# [Task requirements]
Print the records again, character for character.

------ Material supplied ------

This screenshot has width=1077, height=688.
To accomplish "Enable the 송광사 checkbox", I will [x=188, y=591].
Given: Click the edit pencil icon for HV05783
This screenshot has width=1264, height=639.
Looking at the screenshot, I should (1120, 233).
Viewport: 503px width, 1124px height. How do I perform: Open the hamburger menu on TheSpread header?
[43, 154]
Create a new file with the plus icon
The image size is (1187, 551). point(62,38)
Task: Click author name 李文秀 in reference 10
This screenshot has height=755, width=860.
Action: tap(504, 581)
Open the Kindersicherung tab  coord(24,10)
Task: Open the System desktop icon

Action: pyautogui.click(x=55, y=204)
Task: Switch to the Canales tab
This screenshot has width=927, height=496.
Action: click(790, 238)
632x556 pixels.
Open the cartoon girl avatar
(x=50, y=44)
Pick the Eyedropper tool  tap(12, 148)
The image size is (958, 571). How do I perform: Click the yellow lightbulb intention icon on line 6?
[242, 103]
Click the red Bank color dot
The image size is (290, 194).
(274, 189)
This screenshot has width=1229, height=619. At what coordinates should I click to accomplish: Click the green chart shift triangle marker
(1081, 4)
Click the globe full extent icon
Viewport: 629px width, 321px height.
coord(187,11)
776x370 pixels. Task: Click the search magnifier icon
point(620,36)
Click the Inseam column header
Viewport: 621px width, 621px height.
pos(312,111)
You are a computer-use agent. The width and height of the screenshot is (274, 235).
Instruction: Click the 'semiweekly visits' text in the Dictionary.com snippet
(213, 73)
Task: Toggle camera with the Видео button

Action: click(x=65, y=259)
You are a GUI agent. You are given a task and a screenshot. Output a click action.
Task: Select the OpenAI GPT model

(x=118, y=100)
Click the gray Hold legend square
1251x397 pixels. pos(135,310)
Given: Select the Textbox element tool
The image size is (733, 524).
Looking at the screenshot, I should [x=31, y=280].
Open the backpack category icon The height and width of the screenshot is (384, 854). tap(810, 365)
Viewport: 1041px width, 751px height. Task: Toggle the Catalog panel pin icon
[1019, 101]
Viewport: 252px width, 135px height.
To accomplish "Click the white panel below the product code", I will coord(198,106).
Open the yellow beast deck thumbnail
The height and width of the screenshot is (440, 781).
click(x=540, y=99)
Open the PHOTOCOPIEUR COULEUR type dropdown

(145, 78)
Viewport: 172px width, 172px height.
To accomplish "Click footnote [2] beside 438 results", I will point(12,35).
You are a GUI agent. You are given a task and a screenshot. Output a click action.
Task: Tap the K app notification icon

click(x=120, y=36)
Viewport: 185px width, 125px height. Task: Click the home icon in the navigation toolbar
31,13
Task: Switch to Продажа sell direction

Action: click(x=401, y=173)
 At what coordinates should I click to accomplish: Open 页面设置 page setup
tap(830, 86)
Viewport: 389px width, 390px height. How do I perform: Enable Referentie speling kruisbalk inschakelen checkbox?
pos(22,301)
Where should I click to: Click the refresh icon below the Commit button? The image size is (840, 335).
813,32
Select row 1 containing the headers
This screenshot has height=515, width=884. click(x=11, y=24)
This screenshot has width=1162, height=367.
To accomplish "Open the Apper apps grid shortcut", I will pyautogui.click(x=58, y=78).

------

# [Task response]
This screenshot has width=1077, height=688.
To accomplish "Enable the 송광사 checkbox", I will [x=188, y=591].
Given: Click the edit pencil icon for HV05783
This screenshot has width=1264, height=639.
Looking at the screenshot, I should (1120, 233).
Viewport: 503px width, 1124px height. How do I perform: Open the hamburger menu on TheSpread header?
[43, 154]
Create a new file with the plus icon
The image size is (1187, 551). point(62,38)
Task: Click author name 李文秀 in reference 10
This screenshot has height=755, width=860.
Action: tap(504, 581)
Open the Kindersicherung tab  coord(24,10)
Task: Open the System desktop icon

Action: pyautogui.click(x=55, y=204)
Task: Switch to the Canales tab
This screenshot has width=927, height=496.
Action: click(790, 238)
632x556 pixels.
Open the cartoon girl avatar
(x=50, y=44)
Pick the Eyedropper tool  tap(12, 148)
The image size is (958, 571). How do I perform: Click the yellow lightbulb intention icon on line 6?
[242, 103]
Click the red Bank color dot
The image size is (290, 194).
(274, 189)
This screenshot has width=1229, height=619. At what coordinates should I click to accomplish: Click the green chart shift triangle marker
(1081, 4)
Click the globe full extent icon
Viewport: 629px width, 321px height.
coord(187,11)
776x370 pixels. Task: Click the search magnifier icon
point(620,36)
Click the Inseam column header
Viewport: 621px width, 621px height.
pos(312,111)
You are a computer-use agent. The width and height of the screenshot is (274, 235).
Instruction: Click the 'semiweekly visits' text in the Dictionary.com snippet
(213, 73)
Task: Toggle camera with the Видео button

Action: click(x=65, y=259)
You are a GUI agent. You are given a task and a screenshot. Output a click action.
Task: Select the OpenAI GPT model

(x=118, y=100)
Click the gray Hold legend square
1251x397 pixels. pos(135,310)
Given: Select the Textbox element tool
The image size is (733, 524).
Looking at the screenshot, I should [x=31, y=280].
Open the backpack category icon The height and width of the screenshot is (384, 854). tap(810, 365)
Viewport: 1041px width, 751px height. Task: Toggle the Catalog panel pin icon
[1019, 101]
Viewport: 252px width, 135px height.
To accomplish "Click the white panel below the product code", I will coord(198,106).
Open the yellow beast deck thumbnail
The height and width of the screenshot is (440, 781).
click(x=540, y=99)
Open the PHOTOCOPIEUR COULEUR type dropdown

(145, 78)
Viewport: 172px width, 172px height.
To accomplish "Click footnote [2] beside 438 results", I will point(12,35).
You are a GUI agent. You are given a task and a screenshot. Output a click action.
Task: Tap the K app notification icon

click(x=120, y=36)
Viewport: 185px width, 125px height. Task: Click the home icon in the navigation toolbar
31,13
Task: Switch to Продажа sell direction

Action: click(x=401, y=173)
 At what coordinates should I click to accomplish: Open 页面设置 page setup
tap(830, 86)
Viewport: 389px width, 390px height. How do I perform: Enable Referentie speling kruisbalk inschakelen checkbox?
pos(22,301)
Where should I click to: Click the refresh icon below the Commit button? The image size is (840, 335).
813,32
Select row 1 containing the headers
This screenshot has height=515, width=884. click(x=11, y=24)
This screenshot has width=1162, height=367.
To accomplish "Open the Apper apps grid shortcut", I will pyautogui.click(x=58, y=78).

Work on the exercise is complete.